Extracto de página:
━━━
A la izquierda la antigua Iglesia del Buen Suceso, en la Calle de la Princesa, de Madrid, A la derecha la actual, levantada en los años setenta sobre el mismo emplazamiento. No he podido averiguar si el órgano sigue o no siendo el mismo.






Pero contra lo que siempre había creído resulta que no toda la producción de mi abuelo era música religiosa. Zascandileando por la Biblioteca Nacional, mi hermano descubrió que existía una "patraña lírica" en un acto, titulada "Los Mendigos", compuesta a pachas por Busca de Sagastizábal y por mi abuelo. 

Este Busca era un colega suyo, organista de San Francisco el Grande y de Santa Bárbara. Compuso mucha música religiosa, entre otra el conocido himno eucarístico "Cantemos al amor de los amores" (canteemos aal Señooor) que aún he berreado yo, junto con el resto de la feligresía, en más de una misa dominical de hace no muchos años. Aunque nació en 1868, ocho años antes que Francisco, le sobrevivió otros catorce, pues murió en 1950. Fue, en conjunto, un músico mucho más prolífico y de éxito considerablemente mayor que mi abuelo, aún se siguen tocando cosas suyas e ignoro qué relación tuvo mi abuelo con él, aparte de su colaboración en esta obrita.
━━━
Qué se pide:
a. Di si cada afirmación concuerda con el extracto. Contesta sí o no y copia literalmente las palabras del extracto que lo deciden.
(i) Busca de Sagastizábal nació antes que Francisco.
(ii) Quien escribe sabe que el órgano de la iglesia sigue siendo el mismo.
(iii) Quien escribe descubrió en persona "Los Mendigos" en la Biblioteca Nacional.
b. Copia otra vez, sin cambiar nada, el pasaje del extracto que empieza con "A la izquierda" y sigue hasta "siendo el mismo.".

Datos mostrados:
━━━
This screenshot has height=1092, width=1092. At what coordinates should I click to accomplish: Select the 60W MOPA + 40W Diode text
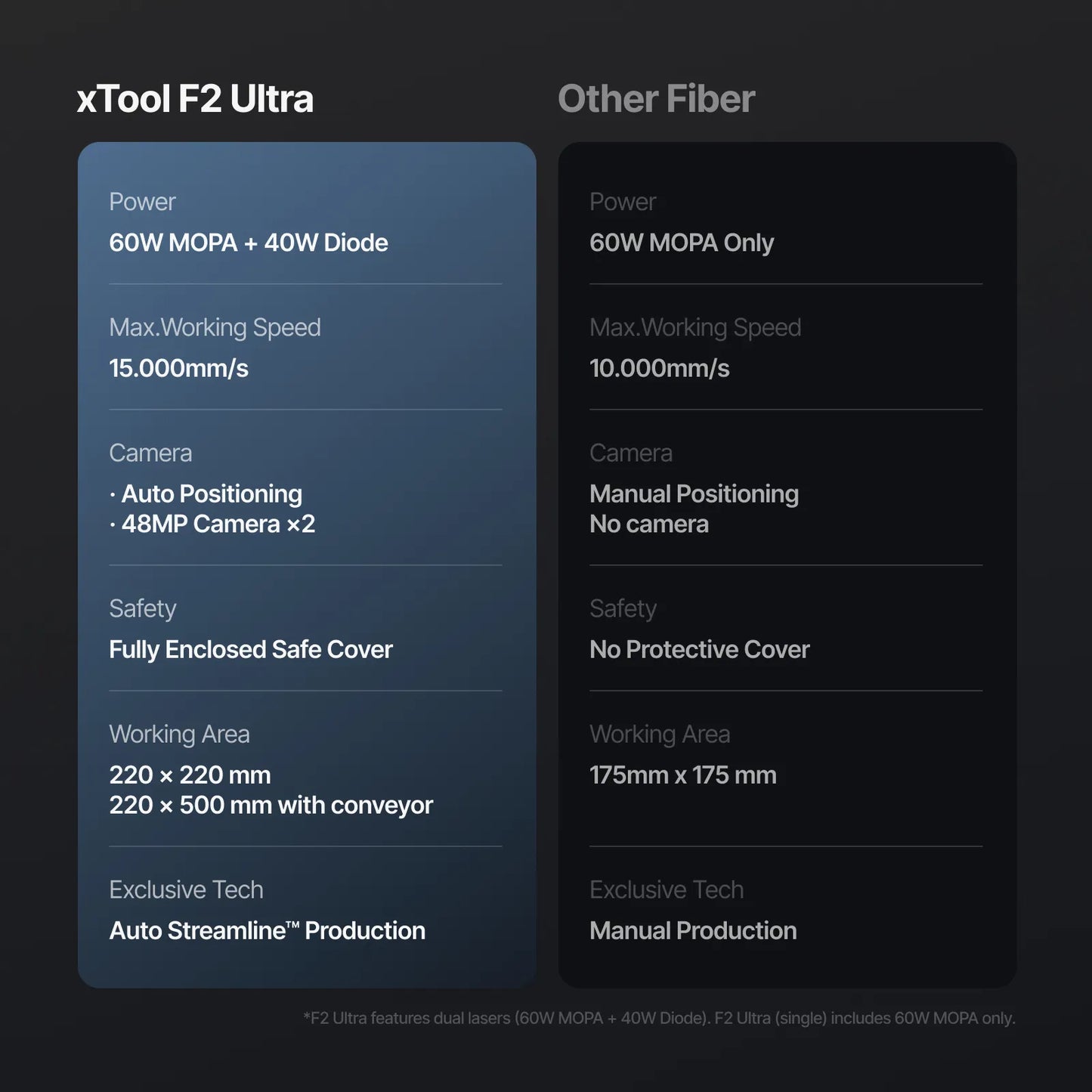click(248, 243)
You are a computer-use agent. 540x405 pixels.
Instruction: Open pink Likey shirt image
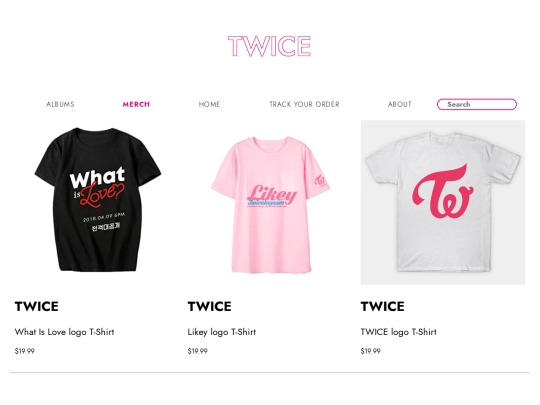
━━━
Respuestas:
a.
(i) Sí: «Aunque nació en 1868, ocho años antes que Francisco».
(ii) No: «No he podido averiguar si el órgano sigue o no siendo el mismo».
(iii) No: «Zascandileando por la Biblioteca Nacional, mi hermano descubrió».

b.
A la izquierda la antigua Iglesia del Buen Suceso, en la Calle de la Princesa, de Madrid, A la derecha la actual, levantada en los años setenta sobre el mismo emplazamiento. No he podido averiguar si el órgano sigue o no siendo el mismo.